• WHAT YOU HAVE TO DO: Rewrite the data from the first line through the line containing "will pyautogui.click(x=395, y=226).", inclusive, changing "Viewport" to "Window" and leaving everything else as it is.

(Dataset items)
▶
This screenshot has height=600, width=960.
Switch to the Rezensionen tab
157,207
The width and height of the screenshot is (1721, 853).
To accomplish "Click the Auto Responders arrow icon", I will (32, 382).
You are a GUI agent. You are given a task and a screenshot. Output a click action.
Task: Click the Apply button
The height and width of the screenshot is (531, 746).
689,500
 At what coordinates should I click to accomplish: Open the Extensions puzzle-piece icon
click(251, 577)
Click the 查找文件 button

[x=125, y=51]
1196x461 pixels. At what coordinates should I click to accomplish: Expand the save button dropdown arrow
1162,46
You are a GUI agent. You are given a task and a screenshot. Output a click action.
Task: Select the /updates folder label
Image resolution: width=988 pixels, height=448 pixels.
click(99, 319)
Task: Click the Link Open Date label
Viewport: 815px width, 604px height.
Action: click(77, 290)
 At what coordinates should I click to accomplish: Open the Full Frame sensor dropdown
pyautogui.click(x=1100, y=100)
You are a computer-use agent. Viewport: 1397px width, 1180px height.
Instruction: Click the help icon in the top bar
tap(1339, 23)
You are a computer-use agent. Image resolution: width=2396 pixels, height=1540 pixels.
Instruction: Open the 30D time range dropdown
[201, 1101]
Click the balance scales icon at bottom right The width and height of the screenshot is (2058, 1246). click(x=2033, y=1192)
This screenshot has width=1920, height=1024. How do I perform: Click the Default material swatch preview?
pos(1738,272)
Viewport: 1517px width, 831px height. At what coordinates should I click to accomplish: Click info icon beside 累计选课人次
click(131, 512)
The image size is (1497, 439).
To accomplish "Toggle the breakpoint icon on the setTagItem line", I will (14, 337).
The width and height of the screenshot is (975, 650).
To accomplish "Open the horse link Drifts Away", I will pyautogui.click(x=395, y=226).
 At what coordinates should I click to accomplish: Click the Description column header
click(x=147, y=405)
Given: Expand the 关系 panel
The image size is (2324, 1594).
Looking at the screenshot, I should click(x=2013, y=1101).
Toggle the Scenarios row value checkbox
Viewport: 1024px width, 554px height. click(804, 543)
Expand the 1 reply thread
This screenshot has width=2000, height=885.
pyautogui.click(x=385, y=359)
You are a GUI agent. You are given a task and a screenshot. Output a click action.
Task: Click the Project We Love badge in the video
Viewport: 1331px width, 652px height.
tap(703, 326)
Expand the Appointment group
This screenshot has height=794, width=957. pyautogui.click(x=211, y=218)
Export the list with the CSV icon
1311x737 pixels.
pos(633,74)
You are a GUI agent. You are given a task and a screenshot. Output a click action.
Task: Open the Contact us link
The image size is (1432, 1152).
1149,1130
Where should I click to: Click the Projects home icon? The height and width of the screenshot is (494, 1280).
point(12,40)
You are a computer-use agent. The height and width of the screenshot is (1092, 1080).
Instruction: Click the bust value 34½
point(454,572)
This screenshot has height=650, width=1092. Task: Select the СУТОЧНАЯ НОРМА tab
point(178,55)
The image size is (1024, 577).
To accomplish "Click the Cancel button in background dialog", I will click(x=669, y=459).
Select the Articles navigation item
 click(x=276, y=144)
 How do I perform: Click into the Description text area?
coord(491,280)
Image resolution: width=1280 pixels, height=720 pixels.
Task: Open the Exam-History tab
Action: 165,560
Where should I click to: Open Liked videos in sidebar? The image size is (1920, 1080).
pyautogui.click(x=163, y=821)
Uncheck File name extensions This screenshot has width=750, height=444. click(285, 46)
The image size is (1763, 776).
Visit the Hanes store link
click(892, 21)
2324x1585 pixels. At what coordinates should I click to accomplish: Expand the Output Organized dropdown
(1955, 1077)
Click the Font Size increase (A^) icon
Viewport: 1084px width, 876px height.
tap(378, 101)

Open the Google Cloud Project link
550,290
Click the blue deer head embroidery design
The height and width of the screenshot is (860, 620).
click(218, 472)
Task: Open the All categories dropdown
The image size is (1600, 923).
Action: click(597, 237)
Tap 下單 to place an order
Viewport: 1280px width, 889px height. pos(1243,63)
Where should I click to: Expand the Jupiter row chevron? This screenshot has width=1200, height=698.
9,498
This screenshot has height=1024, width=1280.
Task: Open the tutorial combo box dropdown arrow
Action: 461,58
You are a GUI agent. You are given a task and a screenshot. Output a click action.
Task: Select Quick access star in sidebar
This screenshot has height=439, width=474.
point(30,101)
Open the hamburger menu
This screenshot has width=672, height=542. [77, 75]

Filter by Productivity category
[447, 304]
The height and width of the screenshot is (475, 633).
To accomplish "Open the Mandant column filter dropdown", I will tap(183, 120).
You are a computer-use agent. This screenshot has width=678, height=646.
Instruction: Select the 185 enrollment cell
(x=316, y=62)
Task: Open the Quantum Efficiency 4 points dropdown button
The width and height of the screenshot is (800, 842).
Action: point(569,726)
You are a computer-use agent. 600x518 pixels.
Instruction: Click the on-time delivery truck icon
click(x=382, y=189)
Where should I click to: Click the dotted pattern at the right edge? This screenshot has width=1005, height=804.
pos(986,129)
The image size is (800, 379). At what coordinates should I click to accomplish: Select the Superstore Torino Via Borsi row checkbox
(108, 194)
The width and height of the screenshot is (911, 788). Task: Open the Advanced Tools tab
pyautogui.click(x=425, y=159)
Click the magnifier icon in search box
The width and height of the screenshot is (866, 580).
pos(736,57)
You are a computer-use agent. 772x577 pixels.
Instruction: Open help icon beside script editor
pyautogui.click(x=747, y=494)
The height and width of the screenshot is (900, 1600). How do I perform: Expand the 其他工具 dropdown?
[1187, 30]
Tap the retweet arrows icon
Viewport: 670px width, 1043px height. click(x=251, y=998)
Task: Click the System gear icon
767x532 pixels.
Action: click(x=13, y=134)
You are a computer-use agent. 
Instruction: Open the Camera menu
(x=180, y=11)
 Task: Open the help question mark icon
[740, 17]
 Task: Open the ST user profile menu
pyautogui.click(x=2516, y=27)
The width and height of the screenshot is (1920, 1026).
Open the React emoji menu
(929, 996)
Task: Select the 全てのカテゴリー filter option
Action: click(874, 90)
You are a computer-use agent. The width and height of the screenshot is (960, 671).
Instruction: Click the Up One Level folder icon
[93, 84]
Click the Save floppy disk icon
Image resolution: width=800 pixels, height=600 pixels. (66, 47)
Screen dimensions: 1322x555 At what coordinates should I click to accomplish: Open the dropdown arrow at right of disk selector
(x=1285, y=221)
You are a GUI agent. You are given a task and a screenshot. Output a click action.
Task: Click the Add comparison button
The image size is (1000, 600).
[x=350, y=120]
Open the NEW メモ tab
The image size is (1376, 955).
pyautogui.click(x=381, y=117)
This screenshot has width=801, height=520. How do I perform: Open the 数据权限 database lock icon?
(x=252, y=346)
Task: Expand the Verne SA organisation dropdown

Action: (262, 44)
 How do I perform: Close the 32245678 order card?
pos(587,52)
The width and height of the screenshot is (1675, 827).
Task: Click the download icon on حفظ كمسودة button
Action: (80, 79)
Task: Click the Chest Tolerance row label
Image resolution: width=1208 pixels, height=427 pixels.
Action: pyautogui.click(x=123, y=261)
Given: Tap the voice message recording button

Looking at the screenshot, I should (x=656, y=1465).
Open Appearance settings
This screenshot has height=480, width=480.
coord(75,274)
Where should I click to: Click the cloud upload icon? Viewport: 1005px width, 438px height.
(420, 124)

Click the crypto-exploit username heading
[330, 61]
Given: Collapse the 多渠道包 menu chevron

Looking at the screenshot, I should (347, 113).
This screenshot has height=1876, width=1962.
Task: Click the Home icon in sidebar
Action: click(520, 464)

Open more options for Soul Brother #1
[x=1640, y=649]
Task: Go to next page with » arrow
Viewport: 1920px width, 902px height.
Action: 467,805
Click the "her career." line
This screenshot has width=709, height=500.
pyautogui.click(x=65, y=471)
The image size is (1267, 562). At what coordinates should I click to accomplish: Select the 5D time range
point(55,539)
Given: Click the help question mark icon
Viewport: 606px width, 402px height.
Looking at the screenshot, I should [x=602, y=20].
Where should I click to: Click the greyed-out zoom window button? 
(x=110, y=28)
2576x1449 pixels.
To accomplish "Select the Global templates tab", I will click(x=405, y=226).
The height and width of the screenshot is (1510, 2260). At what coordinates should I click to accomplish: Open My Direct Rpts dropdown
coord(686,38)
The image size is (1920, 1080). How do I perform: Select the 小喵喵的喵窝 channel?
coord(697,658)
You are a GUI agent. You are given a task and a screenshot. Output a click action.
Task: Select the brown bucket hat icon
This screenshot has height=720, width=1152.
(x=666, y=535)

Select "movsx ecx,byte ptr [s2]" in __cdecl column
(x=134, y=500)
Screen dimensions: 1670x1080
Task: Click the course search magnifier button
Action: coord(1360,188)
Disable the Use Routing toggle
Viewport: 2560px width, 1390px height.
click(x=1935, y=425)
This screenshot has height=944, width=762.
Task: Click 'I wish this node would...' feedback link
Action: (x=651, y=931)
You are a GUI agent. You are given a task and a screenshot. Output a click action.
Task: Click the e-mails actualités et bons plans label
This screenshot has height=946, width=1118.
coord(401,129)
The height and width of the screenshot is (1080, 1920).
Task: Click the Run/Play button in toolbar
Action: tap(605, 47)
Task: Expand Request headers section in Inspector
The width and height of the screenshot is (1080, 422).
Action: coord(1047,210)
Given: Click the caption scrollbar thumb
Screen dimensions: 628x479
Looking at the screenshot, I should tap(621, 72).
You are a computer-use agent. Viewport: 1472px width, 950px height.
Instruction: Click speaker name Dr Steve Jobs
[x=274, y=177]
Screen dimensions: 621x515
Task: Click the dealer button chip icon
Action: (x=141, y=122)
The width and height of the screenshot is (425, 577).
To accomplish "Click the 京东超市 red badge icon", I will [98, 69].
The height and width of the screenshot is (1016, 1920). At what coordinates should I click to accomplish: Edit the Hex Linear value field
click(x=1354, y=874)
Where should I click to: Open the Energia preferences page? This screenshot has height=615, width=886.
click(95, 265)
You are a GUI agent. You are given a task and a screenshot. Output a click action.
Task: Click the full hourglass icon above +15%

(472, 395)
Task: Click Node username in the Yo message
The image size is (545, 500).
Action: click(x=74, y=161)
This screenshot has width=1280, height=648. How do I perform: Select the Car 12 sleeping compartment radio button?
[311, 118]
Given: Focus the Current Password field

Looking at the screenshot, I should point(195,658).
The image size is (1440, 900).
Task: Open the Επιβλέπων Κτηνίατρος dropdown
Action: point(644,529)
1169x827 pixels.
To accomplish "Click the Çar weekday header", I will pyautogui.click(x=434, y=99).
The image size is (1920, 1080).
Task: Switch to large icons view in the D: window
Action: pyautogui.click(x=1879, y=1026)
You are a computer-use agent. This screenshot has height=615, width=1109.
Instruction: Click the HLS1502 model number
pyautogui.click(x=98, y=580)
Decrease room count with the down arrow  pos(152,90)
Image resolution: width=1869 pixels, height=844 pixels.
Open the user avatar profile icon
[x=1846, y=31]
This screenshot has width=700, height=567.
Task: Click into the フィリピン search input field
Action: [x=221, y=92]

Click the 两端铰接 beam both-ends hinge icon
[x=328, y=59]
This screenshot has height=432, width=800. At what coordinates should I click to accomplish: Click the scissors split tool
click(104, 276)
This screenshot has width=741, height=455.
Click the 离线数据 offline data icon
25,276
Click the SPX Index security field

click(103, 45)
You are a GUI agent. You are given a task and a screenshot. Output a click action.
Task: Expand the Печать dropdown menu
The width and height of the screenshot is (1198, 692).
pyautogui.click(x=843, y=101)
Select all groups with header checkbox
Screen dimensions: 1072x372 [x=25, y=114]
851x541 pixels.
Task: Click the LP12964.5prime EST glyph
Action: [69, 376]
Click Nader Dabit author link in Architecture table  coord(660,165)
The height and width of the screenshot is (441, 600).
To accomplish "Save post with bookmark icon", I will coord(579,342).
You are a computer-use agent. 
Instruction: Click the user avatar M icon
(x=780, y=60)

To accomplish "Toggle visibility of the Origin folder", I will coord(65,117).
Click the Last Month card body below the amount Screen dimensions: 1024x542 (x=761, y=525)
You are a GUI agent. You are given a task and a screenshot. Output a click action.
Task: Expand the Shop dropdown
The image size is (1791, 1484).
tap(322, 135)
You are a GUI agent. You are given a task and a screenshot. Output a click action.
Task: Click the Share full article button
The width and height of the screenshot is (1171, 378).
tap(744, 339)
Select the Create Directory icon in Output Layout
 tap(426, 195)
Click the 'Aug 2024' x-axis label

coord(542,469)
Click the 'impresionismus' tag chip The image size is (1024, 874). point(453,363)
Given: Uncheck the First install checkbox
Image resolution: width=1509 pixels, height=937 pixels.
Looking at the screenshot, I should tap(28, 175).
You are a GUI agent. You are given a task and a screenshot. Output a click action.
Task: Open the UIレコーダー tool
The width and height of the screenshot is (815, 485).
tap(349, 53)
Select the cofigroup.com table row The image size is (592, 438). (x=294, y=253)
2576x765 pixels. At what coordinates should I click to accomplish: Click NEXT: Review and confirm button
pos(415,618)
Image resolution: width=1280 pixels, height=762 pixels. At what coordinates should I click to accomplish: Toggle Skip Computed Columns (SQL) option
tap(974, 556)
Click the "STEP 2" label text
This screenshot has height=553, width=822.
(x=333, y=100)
◀
• WRITTEN RESPONSE:
This screenshot has height=600, width=960.
Switch to the Rezensionen tab
157,207
The width and height of the screenshot is (1721, 853).
To accomplish "Click the Auto Responders arrow icon", I will (32, 382).
You are a GUI agent. You are given a task and a screenshot. Output a click action.
Task: Click the Apply button
The height and width of the screenshot is (531, 746).
689,500
 At what coordinates should I click to accomplish: Open the Extensions puzzle-piece icon
click(251, 577)
Click the 查找文件 button

[x=125, y=51]
1196x461 pixels. At what coordinates should I click to accomplish: Expand the save button dropdown arrow
1162,46
You are a GUI agent. You are given a task and a screenshot. Output a click action.
Task: Select the /updates folder label
Image resolution: width=988 pixels, height=448 pixels.
click(99, 319)
Task: Click the Link Open Date label
Window: 815px width, 604px height.
Action: click(77, 290)
 At what coordinates should I click to accomplish: Open the Full Frame sensor dropdown
pyautogui.click(x=1100, y=100)
You are a computer-use agent. Window: 1397px width, 1180px height.
Instruction: Click the help icon in the top bar
tap(1339, 23)
You are a computer-use agent. Image resolution: width=2396 pixels, height=1540 pixels.
Instruction: Open the 30D time range dropdown
[201, 1101]
Click the balance scales icon at bottom right The width and height of the screenshot is (2058, 1246). click(x=2033, y=1192)
This screenshot has width=1920, height=1024. How do I perform: Click the Default material swatch preview?
pos(1738,272)
Window: 1517px width, 831px height. At what coordinates should I click to accomplish: Click info icon beside 累计选课人次
click(131, 512)
The image size is (1497, 439).
To accomplish "Toggle the breakpoint icon on the setTagItem line", I will (14, 337).
The width and height of the screenshot is (975, 650).
To accomplish "Open the horse link Drifts Away", I will pyautogui.click(x=395, y=226).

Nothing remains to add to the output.